From Medieval Manuscripts to Training Cards: The HEMA Data Pipeline
I wanted to make HEMA training cards. Physical flashcards with medieval sword techniques on them. The data existed in manuscripts, wikis, and academic translations. Getting it into a format that could generate print-ready cards, QR-linked landing pages, and digital training tools took a pipeline spanning five languages and six hundred years of source material.
The pipeline
Stage 1: Scraping. A Go application reads Wiktenauer via the MediaWiki API, parses the eight-column table layout, identifies which manuscript each illustration belongs to, and outputs structured JSON.
Stage 2: Enrichment. An AI layer generates card metadata: type classification, one-line summaries, training notes, technique tags, and relationship data.
Stage 3: Card generation. A Node.js tool generates 78 print-ready card images at 300dpi using HTML templates rendered via Puppeteer.
Stage 4: Web platform. A Laravel application serves technique pages, a filterable index, training tools, and a shop with Stripe pre-orders.
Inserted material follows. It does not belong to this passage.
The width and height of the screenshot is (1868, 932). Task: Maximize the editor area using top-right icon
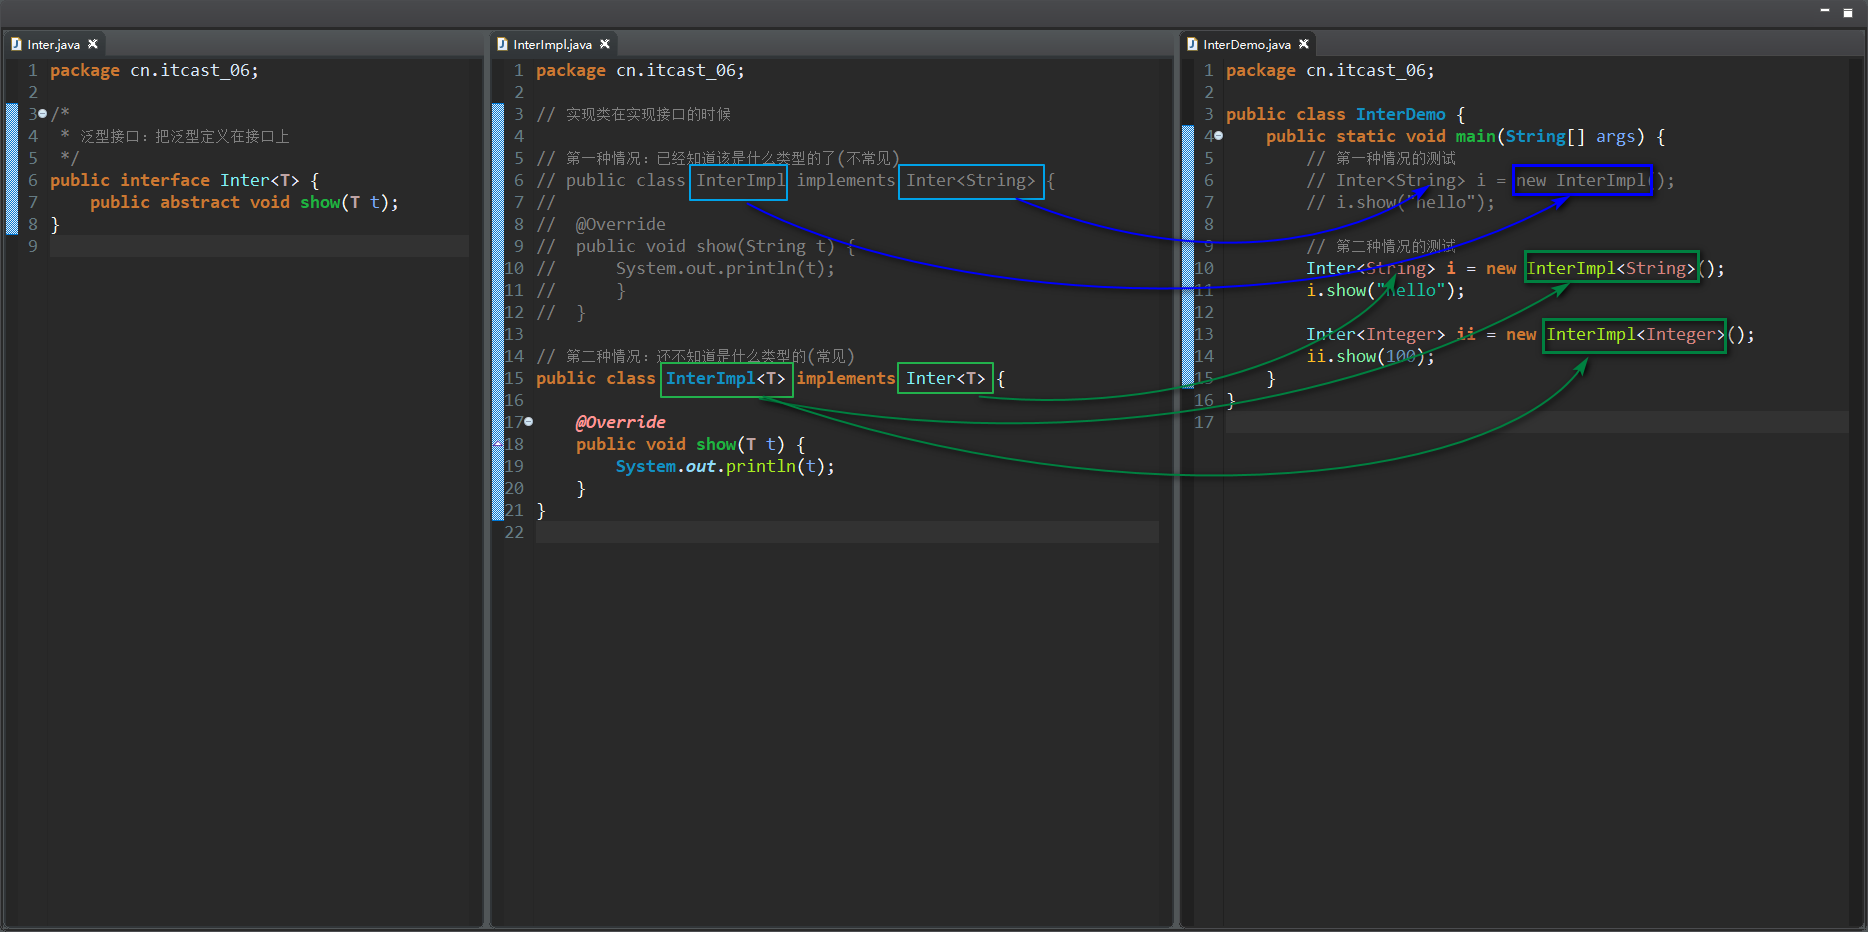tap(1848, 12)
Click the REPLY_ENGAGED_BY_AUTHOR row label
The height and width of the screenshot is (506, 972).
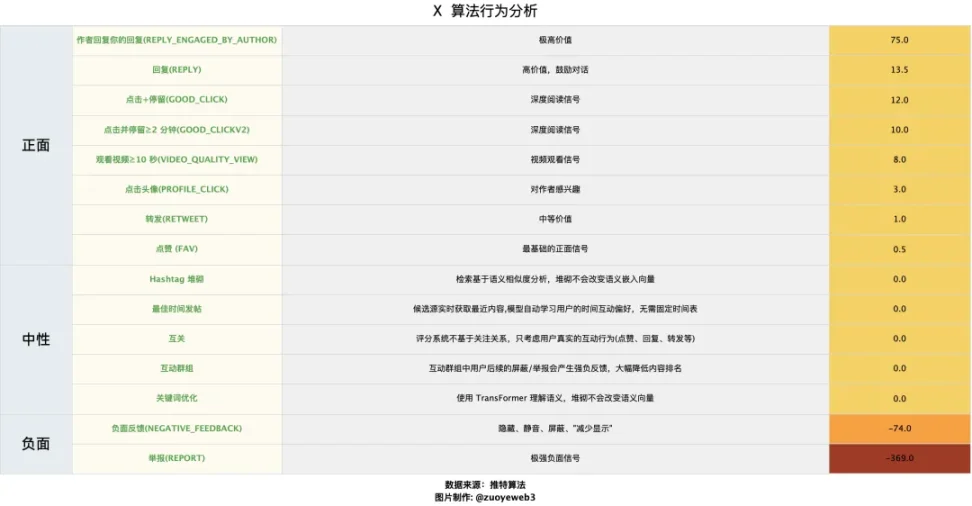[x=177, y=40]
Every card has a QR code that resolves through a redirect layer to its technique page.
Stack
Go (scraper), Node.js (card generation), Laravel 12 + Blade + Alpine.js + HTMX (web platform), Stripe (payments), SQLite, Tailwind.
What made it interesting
The data modelling was the hard part. A technique can appear in four different manuscripts. The type system had to work across Fiore's entire curriculum and eventually across different masters. The QR redirect layer means printed cards never go stale.
Current state
Fiore Longsword deck (78 cards) at pre-order stage. Fiore Dagger next.